== Data provided ==
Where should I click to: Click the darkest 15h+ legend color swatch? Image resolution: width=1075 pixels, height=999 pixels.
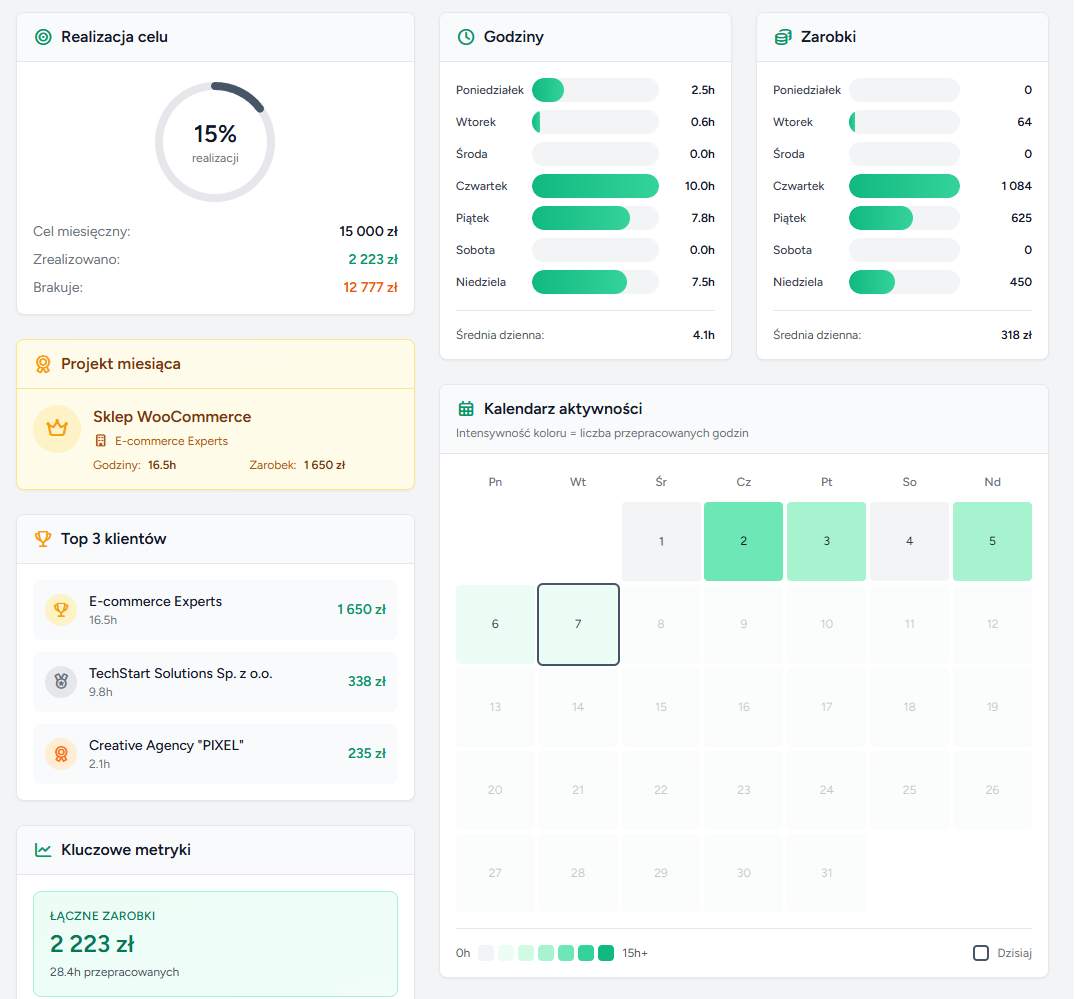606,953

...

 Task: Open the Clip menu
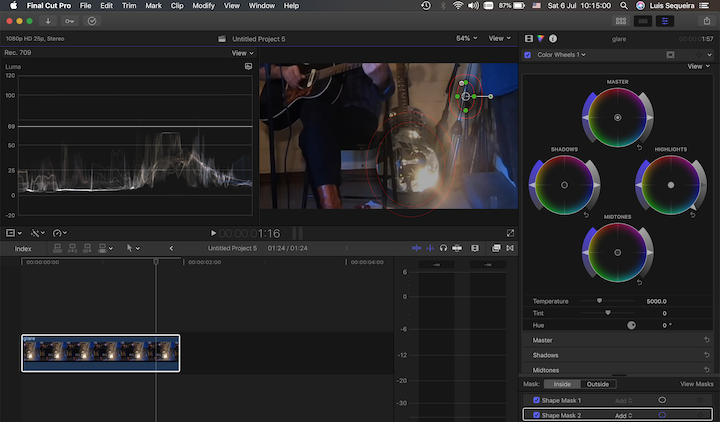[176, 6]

...

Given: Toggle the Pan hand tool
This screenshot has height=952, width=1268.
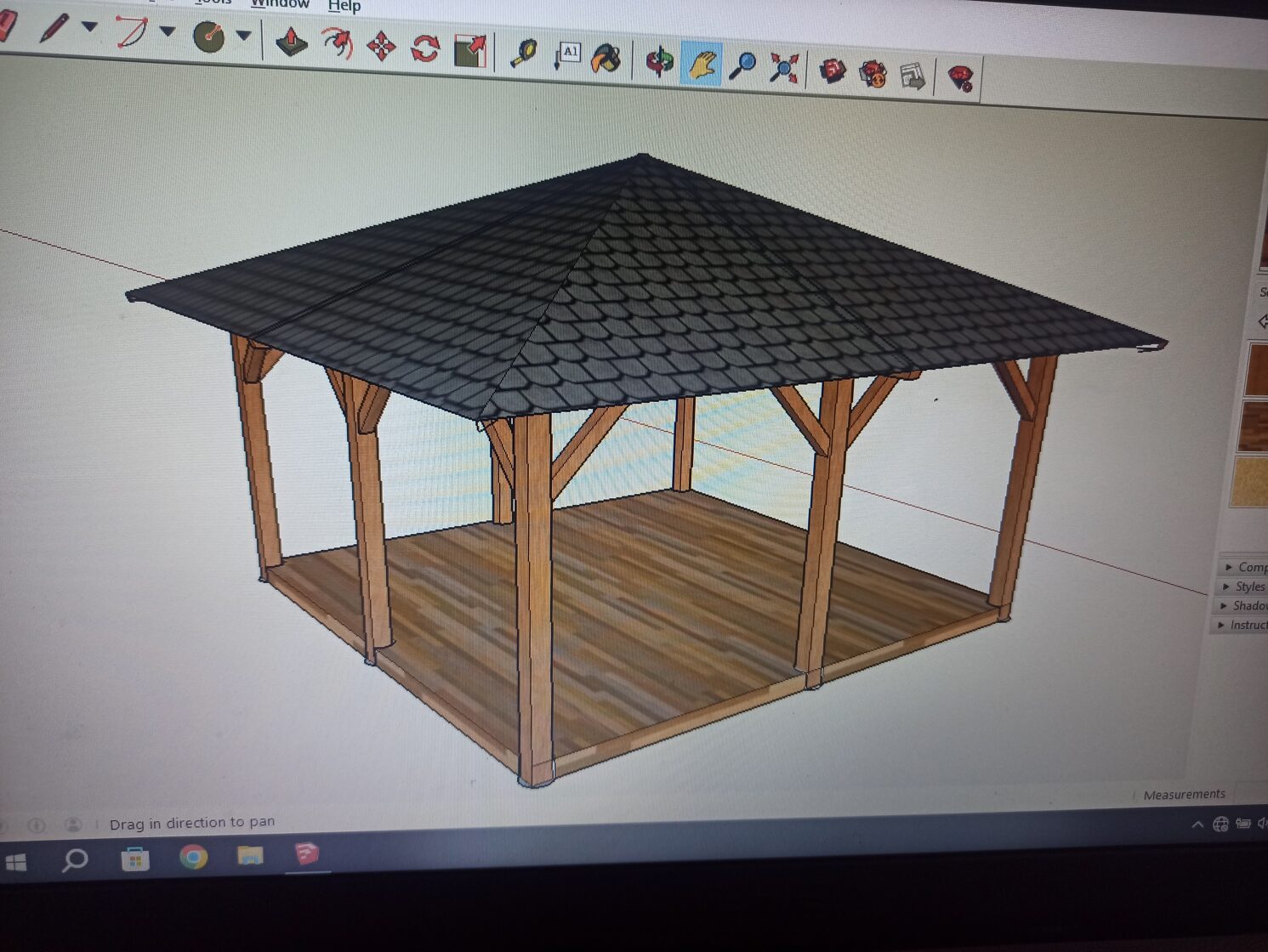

== Aim of the exercise ==
Render the lines from the one containing "Given: Toggle the Pan hand tool" up to and including the one containing "This screenshot has height=952, width=1268." as a JSON list of strings, one string per line, with blank lines omitted.

== Answer to the exercise ==
[
  "Given: Toggle the Pan hand tool",
  "This screenshot has height=952, width=1268."
]